THE PROBLEM
Reproduce the data starting at the line that contains "This screenshot has width=932, height=550." and ending at the line that contains "center [918, 64].", swapping "screenshot" for "image" and leaving everything else unchanged. Leave the pictures out of your answer.

INPUT DATA
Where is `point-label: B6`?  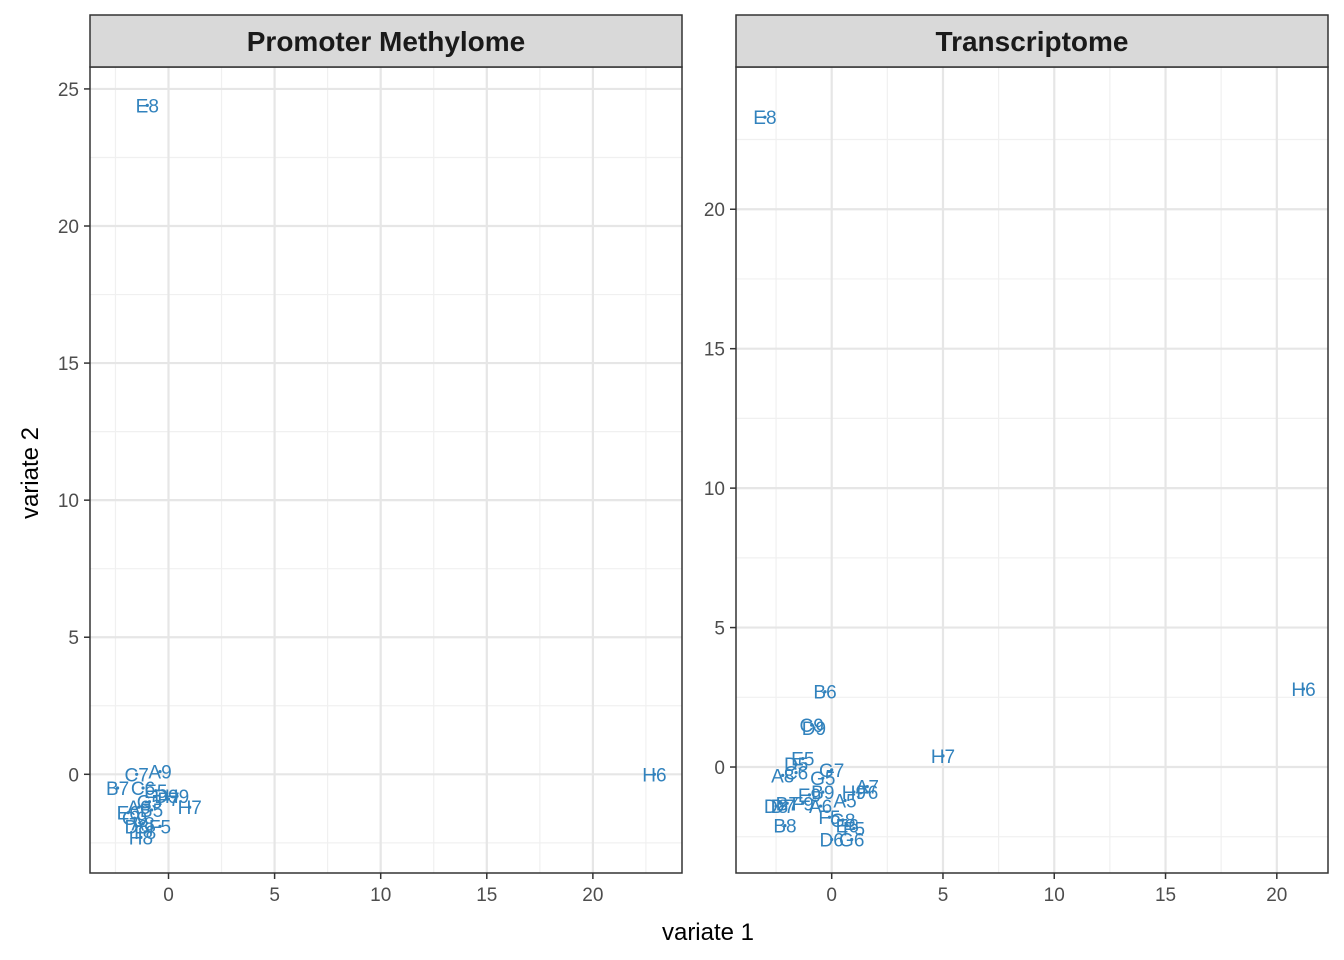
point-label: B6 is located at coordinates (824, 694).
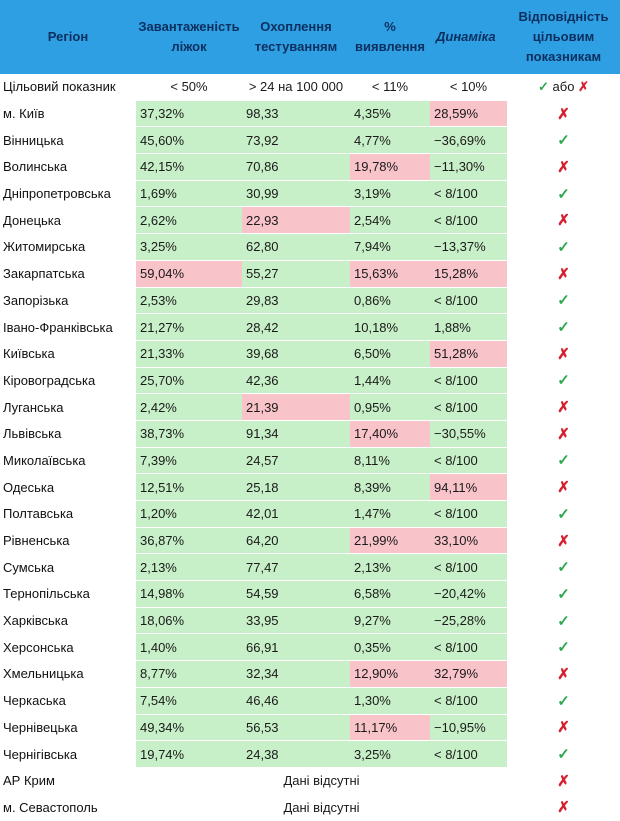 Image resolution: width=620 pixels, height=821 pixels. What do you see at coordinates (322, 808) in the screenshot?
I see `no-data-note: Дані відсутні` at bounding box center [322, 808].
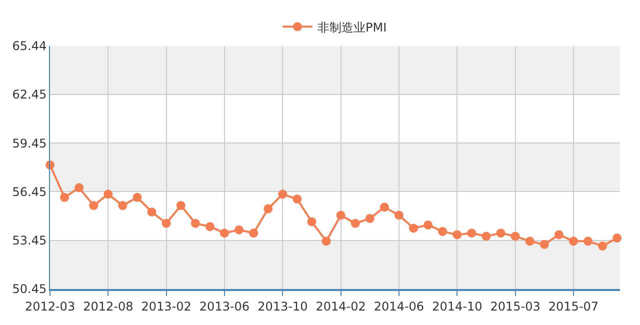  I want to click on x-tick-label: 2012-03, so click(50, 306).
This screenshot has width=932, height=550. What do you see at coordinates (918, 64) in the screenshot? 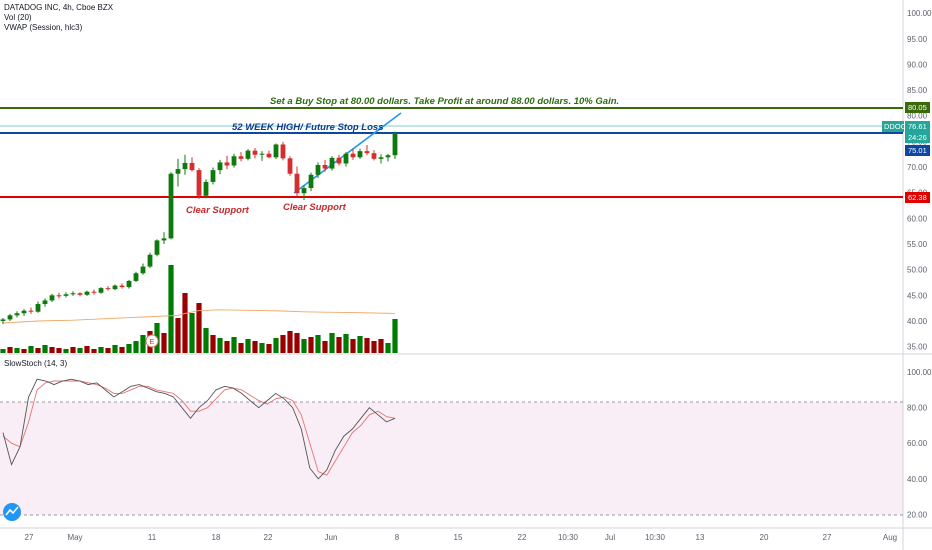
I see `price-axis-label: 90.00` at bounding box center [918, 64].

* * *

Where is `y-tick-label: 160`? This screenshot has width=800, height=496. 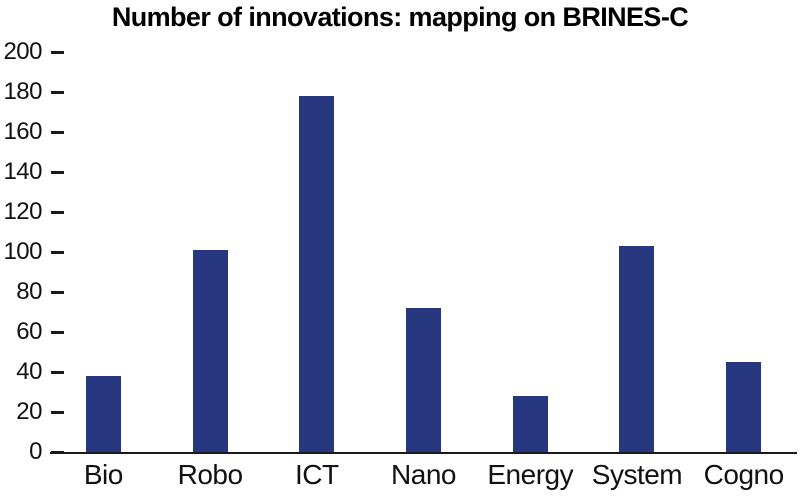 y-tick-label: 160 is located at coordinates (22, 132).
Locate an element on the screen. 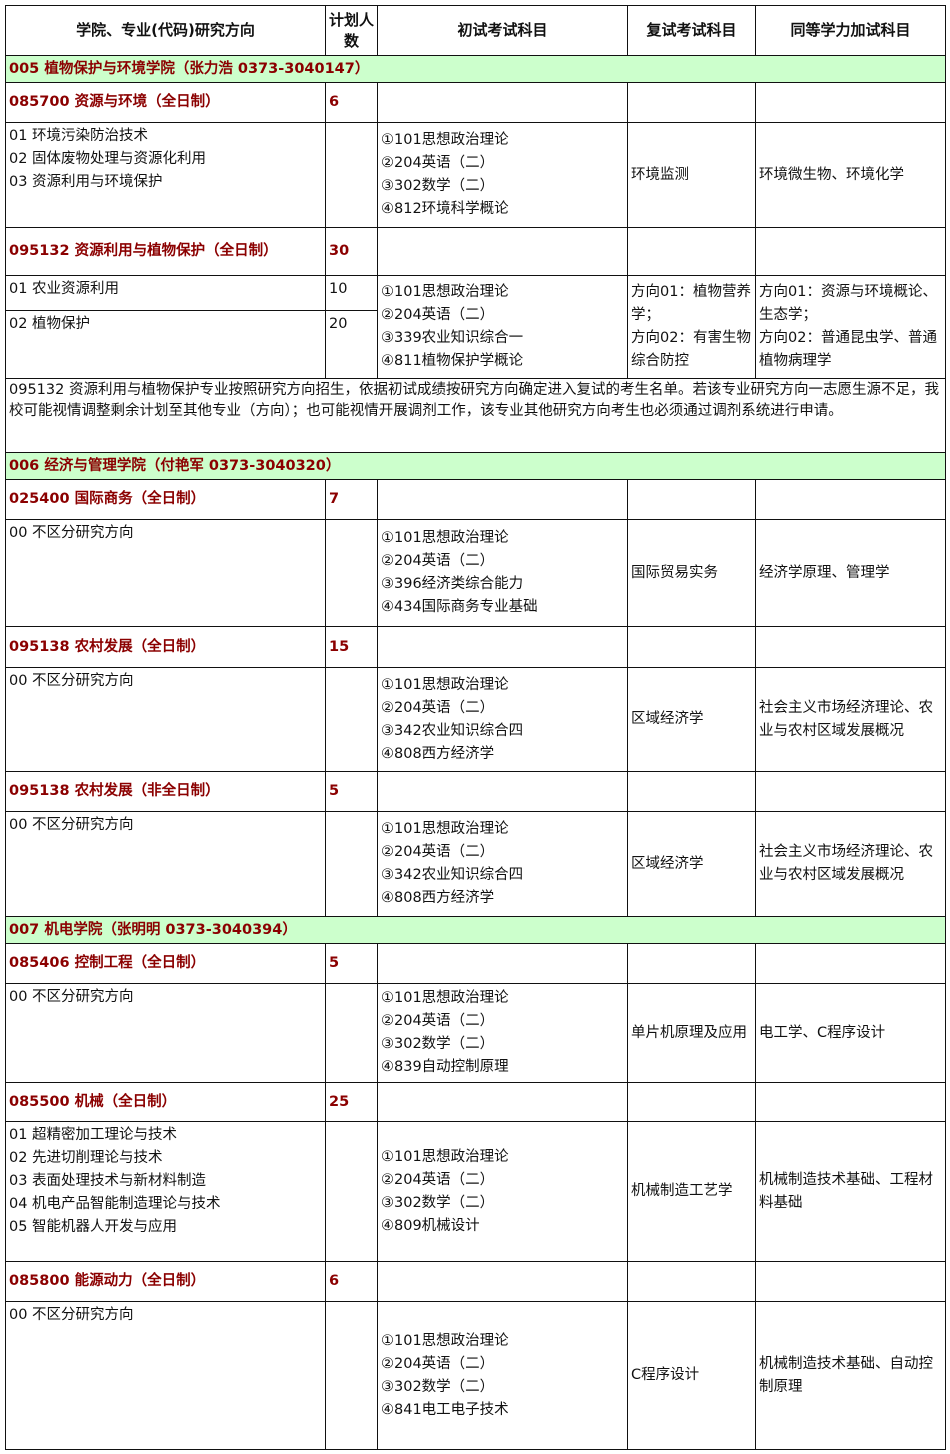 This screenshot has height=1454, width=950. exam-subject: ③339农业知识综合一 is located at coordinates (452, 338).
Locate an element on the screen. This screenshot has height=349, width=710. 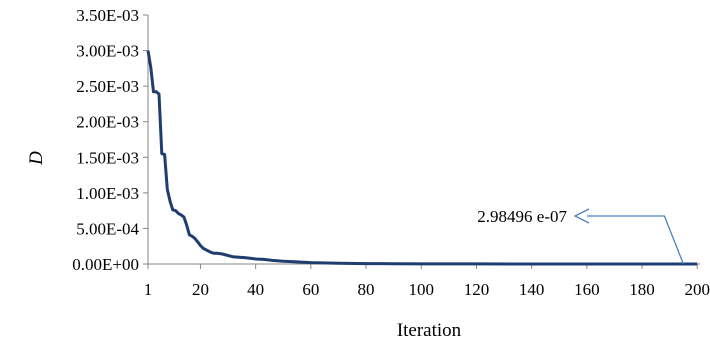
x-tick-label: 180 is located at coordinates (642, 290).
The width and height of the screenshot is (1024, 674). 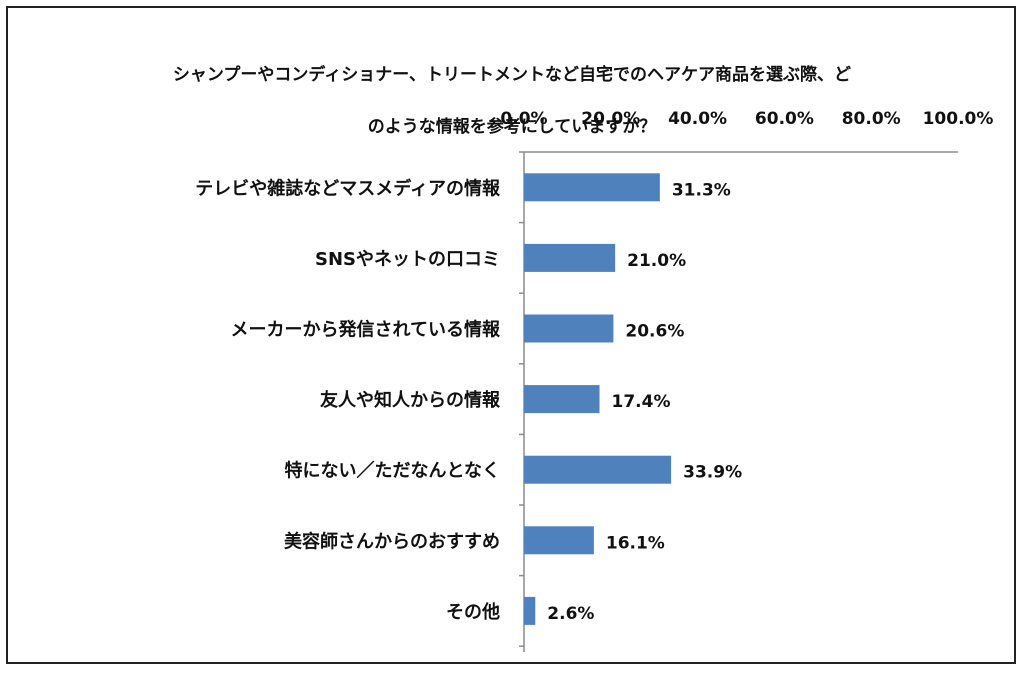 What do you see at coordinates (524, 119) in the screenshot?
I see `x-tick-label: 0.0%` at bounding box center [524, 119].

==

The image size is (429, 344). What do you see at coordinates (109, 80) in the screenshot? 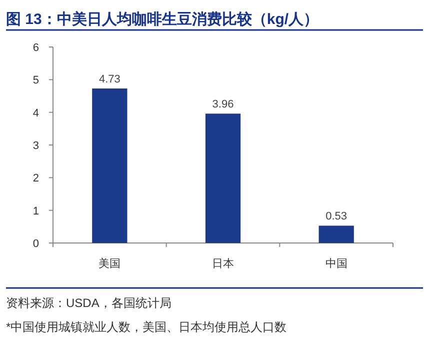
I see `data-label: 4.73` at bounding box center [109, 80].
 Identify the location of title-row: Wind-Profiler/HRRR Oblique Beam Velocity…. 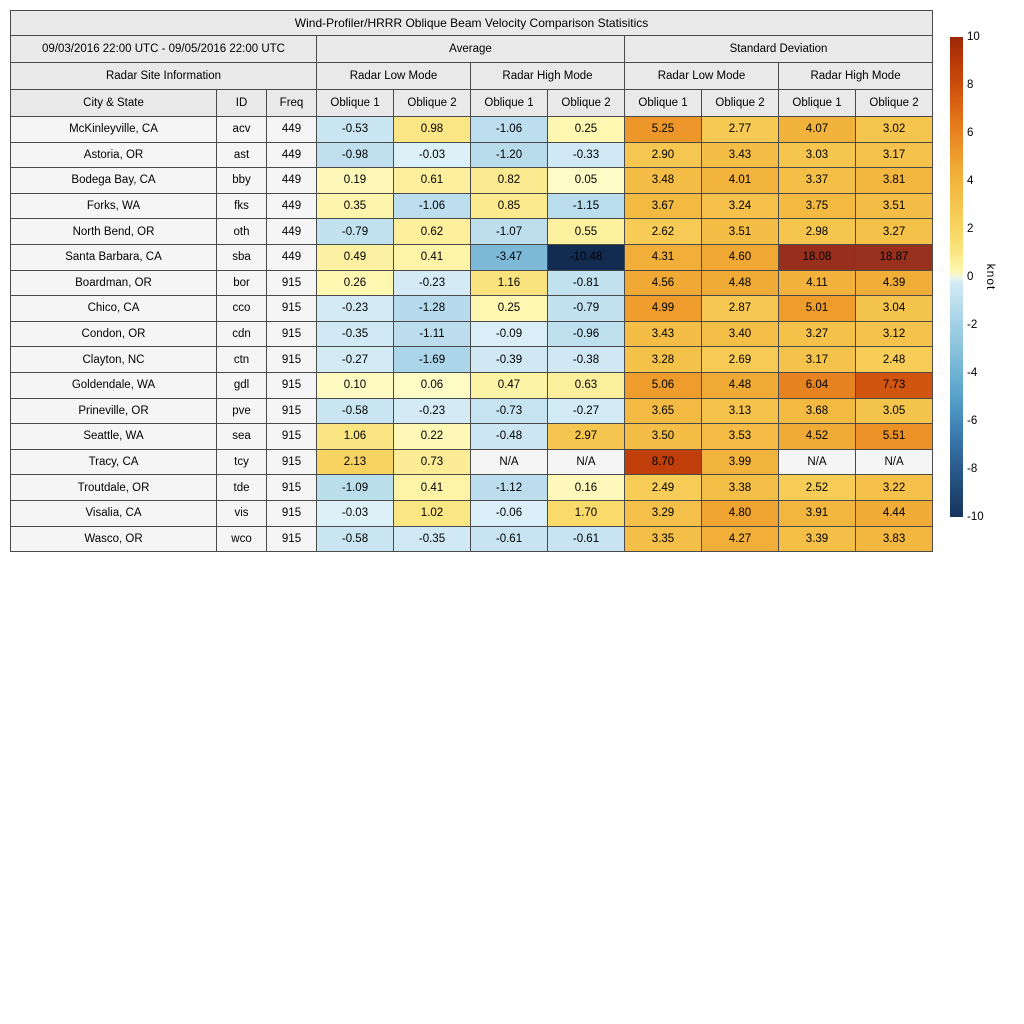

ANSWER FOR THIS EXERCISE
This image has width=932, height=550. What do you see at coordinates (918, 64) in the image? 
I see `price-axis-label: 90.00` at bounding box center [918, 64].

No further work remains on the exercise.